The draft in blue does not significantly modify the sanctions regime or its legal obligations. However, it includes some requests specifically addressed to the Government of National Accord (GNA), as well as some of the recommendations of the Panel of Experts in its final report (S/2016/209). The draft requests the GNA to notify the 1970 Committee following the appointment of two focal points, one responsible for communication with the Committee with respect to the measures on illicit exports of crude oil, and the other to provide information related to the arms embargo, such as the structure of the security forces under the GNA’s control, the infrastructure for safe storage, registration, maintenance and distribution of military equipment by the GNA security forces, and training needs.
The draft extends the Panel’s mandate for 16 months. In its final report, the Panel recommended extending its mandate for 18 months, highlighting how the experts’ 12-month contracts allowed for only 7 months of investigations, due to the time consumed by the processes of onboarding, induction and travel arrangements, and the time required for the translation of the Panel’s two reports.
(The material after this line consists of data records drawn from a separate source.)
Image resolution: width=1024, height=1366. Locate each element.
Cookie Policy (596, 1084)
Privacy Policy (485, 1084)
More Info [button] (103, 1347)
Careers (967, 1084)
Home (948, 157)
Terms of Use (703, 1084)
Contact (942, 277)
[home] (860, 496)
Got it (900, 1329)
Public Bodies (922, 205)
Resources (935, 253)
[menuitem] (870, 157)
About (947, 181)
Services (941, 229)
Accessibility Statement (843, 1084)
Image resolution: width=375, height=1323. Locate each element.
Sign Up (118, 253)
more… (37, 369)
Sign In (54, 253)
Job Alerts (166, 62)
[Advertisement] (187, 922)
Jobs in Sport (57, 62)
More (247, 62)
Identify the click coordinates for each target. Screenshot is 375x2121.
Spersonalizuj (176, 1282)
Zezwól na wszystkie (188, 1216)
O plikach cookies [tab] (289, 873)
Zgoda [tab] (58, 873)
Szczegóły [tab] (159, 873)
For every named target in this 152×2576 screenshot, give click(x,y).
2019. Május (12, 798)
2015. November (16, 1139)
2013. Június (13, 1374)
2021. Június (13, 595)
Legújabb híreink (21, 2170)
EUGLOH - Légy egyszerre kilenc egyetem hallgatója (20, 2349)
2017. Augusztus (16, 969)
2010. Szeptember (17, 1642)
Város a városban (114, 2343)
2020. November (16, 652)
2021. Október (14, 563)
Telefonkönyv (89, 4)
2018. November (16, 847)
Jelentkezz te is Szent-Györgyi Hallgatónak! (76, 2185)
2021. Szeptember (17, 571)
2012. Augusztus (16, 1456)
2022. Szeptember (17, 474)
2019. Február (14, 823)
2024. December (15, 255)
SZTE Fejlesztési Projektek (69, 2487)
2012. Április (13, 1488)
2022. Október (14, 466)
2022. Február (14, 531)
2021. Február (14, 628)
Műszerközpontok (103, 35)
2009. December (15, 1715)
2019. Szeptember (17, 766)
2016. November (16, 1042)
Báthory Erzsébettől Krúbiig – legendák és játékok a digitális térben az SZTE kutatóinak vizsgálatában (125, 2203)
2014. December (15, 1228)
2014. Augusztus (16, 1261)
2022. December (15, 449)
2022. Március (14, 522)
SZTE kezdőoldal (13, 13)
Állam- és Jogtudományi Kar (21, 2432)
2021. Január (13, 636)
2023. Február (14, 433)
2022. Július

Despite the Panel’s call for the Council to explicitly allow and encourage the reinvestment of assets frozen under the measures, in order to protect the value of investments of designated individuals and entities, the draft merely reaffirms its intention to ensure that the frozen assets shall be made available to the Libyan people at a later stage. The draft takes note of a 21 March letter supporting this recommendation from Libyan Permanent Representative Ibrahim O. Dabbashi (S/2016/275), and contains language affirming the Council’s readiness to consider changes to the asset freeze at the request of the GNA when appropriate.
It seems that while there was general agreement on most of the text, there were some issues raised during the negotiation process. Egypt warned against taking for granted that a GNA exists already in Libya, highlighting how it has not yet been formally established. It seems that other Council members shared this concern, but two permanent Council members opposed including references hinting that the GNA is not yet operational, claiming that this would undermine the resolution. In this context, the draft reiterates the Council’s support to the GNA in the already agreed language of resolution 2259 of 23 December 2015. Egypt also proposed the inclusion of language regarding the Council’s readiness to incorporate changes specifically to the arms embargo when appropriate.
Language reiterating the Council’s request that all member states fully support the efforts of the Special Representative of the Secretary-General and the UN Support Mission in Libya in developing a coordinated package of support to build the capacity of the GNA was added in the negotiation process.